Researchers have warned that 94 percent of thermal cash register receipts are contaminated with Bisphenol A (BPA) - a substance that may have harmful health effects.
The recycling of those receipts, they add, is a source of BPA contamination of paper napkins, toilet paper, food packaging and other paper products.
The report could have special implications for cashiers and other people who routinely handle thermal paper receipts.
Kurunthachalam Kannan and Chunyang Liao explain that manufacturers produce more than 8 billion pounds of BPA worldwide every year.
BPA coats the surfaces of thermal receipts, where it acts as a developer for the printing dye.
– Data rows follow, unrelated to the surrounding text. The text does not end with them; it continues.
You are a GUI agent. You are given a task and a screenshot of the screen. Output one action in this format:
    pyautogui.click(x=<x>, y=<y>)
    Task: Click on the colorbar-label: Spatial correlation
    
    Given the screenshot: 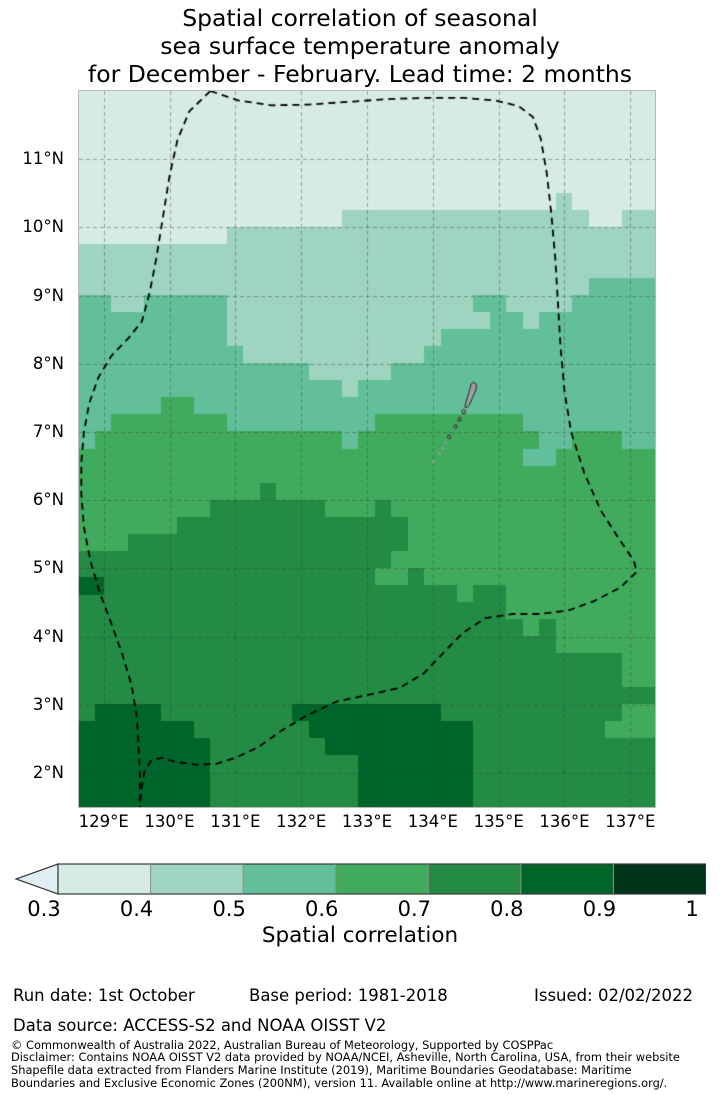 What is the action you would take?
    pyautogui.click(x=360, y=936)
To see whether this source of BPA was a concern, the researchers analyzed hundreds of samples of thermal cash register receipts and 14 other types of paper products from the U.S., Japan, Korea and Vietnam.
They found BPA on 94 percent of the receipts. The only receipts with that were BPA-free were those from Japan, which phased out this use of BPA in 2001.
BPA was in most of the other types of paper products, with tickets, newspapers and flyers having the highest concentrations. But these levels still paled in comparison to BPA on receipts, which the study said are responsible for more than 98 percent of consumer exposure to BPA from paper.
The study has been published in ACS' journal Environmental Science and Technology.